===== DATI DEL COMPITO =====
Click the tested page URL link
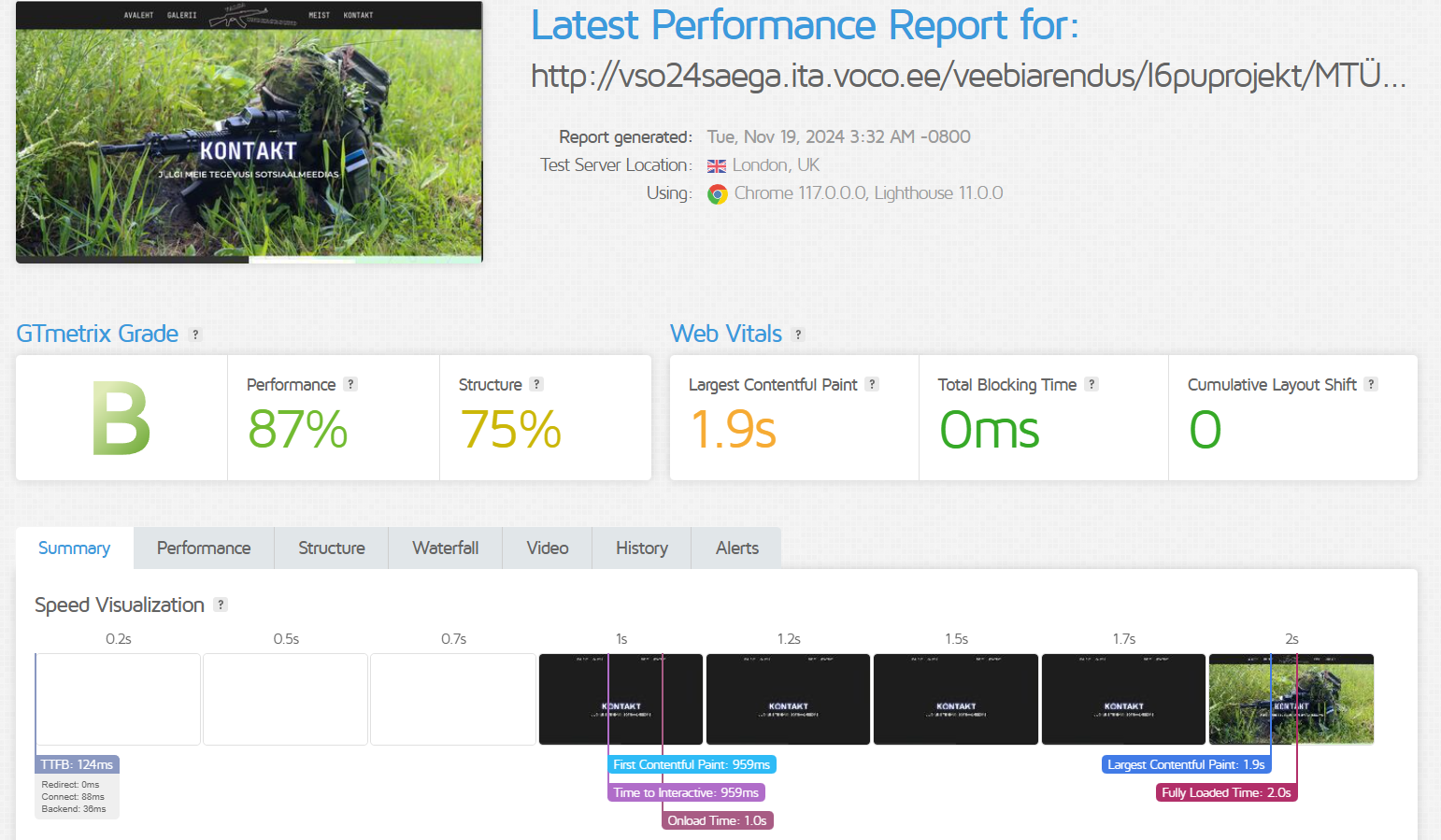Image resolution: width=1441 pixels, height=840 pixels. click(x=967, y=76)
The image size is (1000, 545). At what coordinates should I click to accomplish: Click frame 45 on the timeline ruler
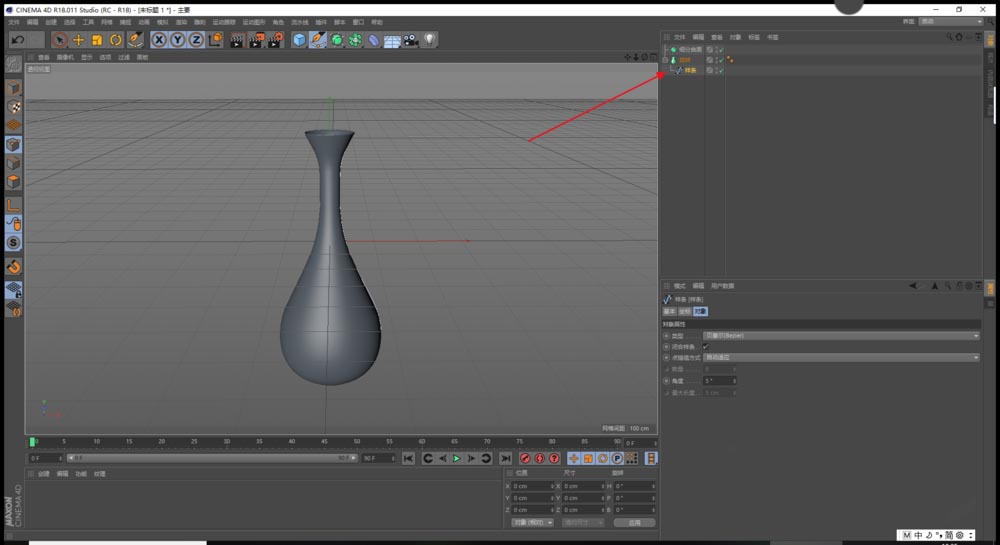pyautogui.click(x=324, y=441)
=====
===== DATI DEL COMPITO =====
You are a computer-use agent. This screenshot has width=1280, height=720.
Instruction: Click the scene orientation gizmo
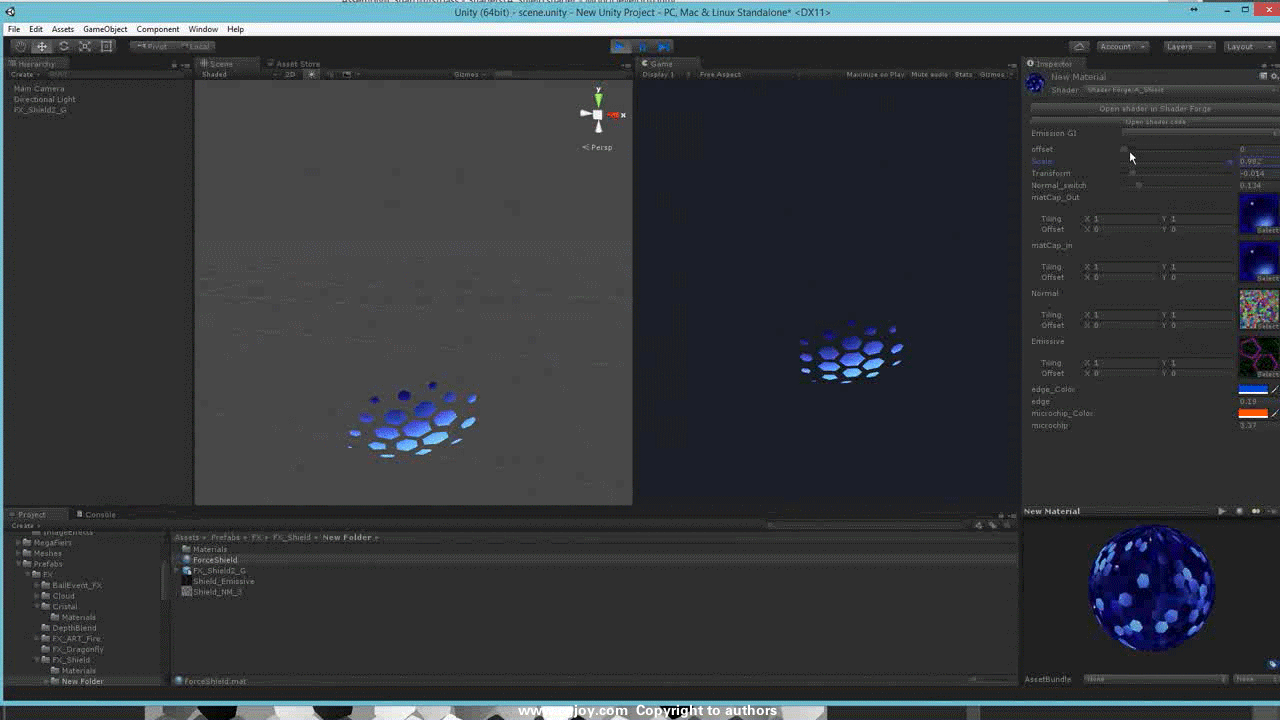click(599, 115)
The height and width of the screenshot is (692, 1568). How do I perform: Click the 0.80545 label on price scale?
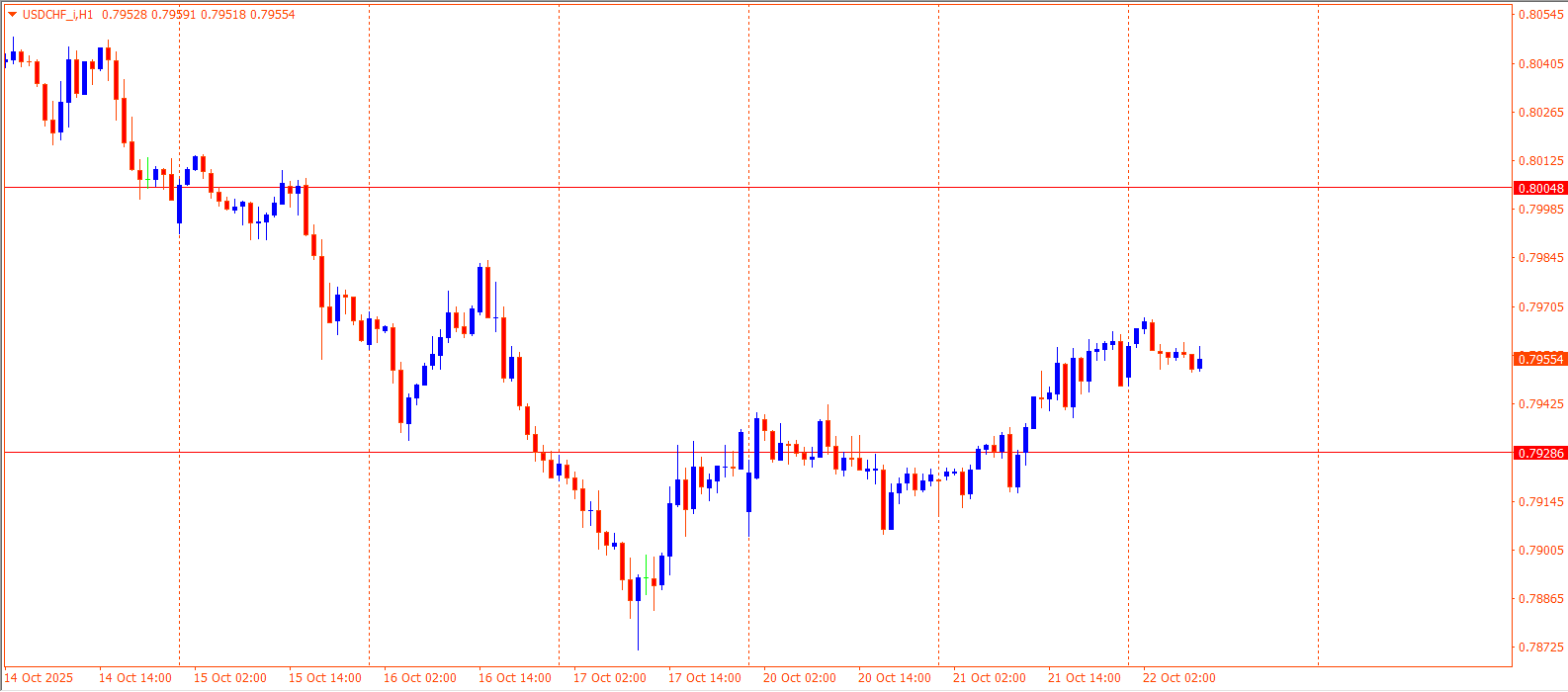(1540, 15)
=====
===== DATI DEL COMPITO =====
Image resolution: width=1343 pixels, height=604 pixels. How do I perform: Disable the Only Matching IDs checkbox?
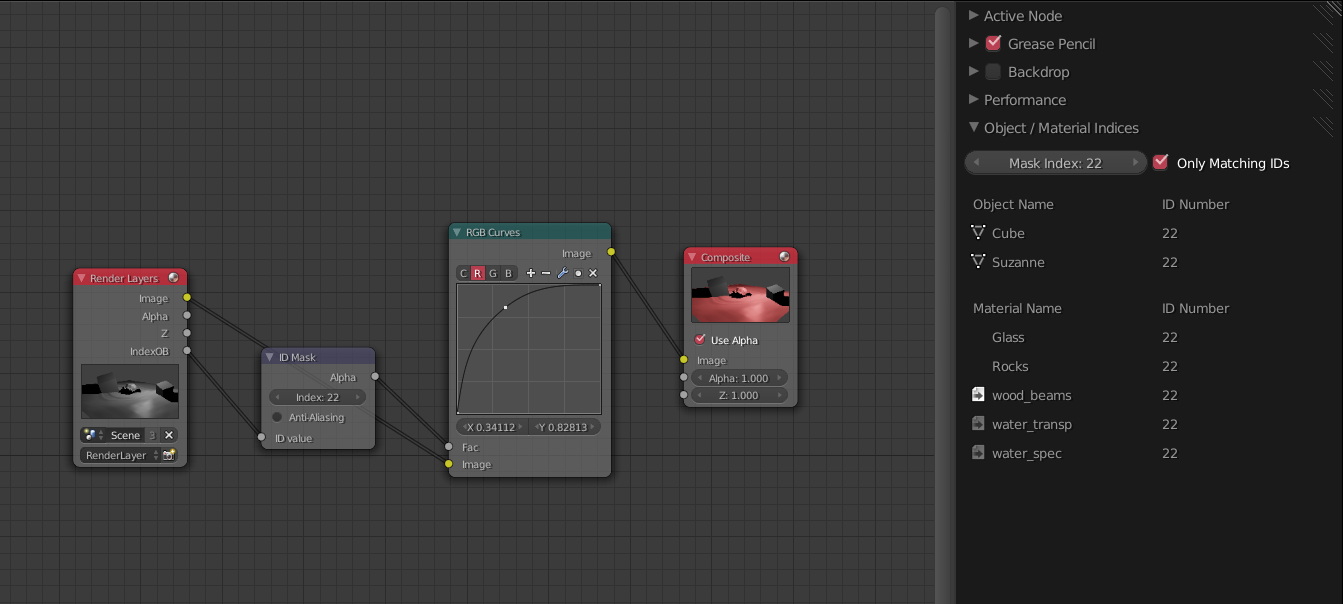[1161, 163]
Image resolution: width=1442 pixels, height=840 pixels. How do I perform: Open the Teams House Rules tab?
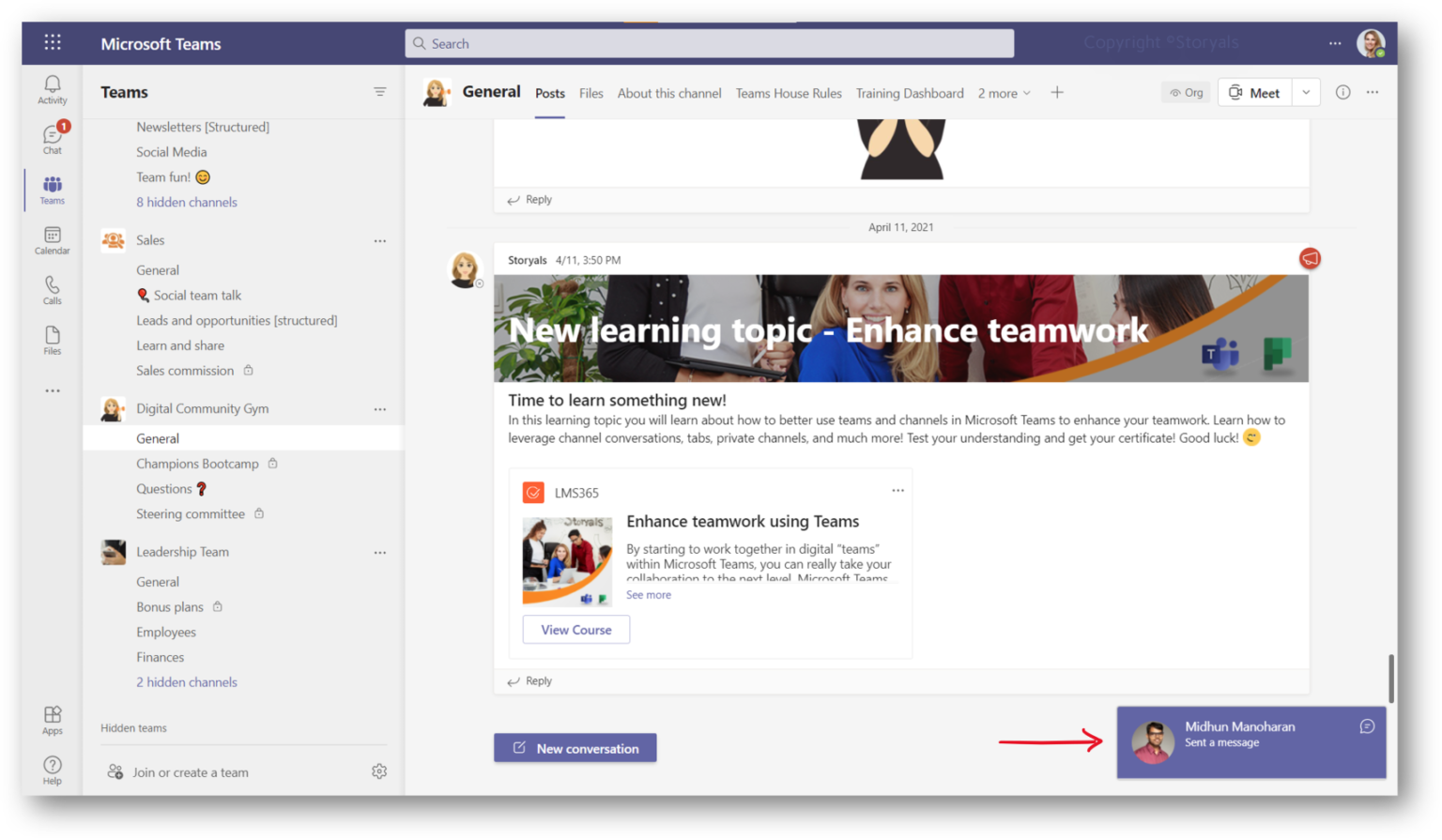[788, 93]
=====
Riporta in un elenco numerato le righe delle voci partendo da quella che contiene "Click the tested page URL link" e terminando con quella che contiene "pyautogui.click(x=324, y=441)", entrambe comprese. Salta le righe vuote e non includere le immagini.

1. Click the tested page URL link
2. Image resolution: width=1441 pixels, height=840 pixels. click(x=967, y=76)
3. The image size is (1000, 545). At what coordinates should I click to accomplish: Click frame 45 on the timeline ruler
4. pyautogui.click(x=324, y=441)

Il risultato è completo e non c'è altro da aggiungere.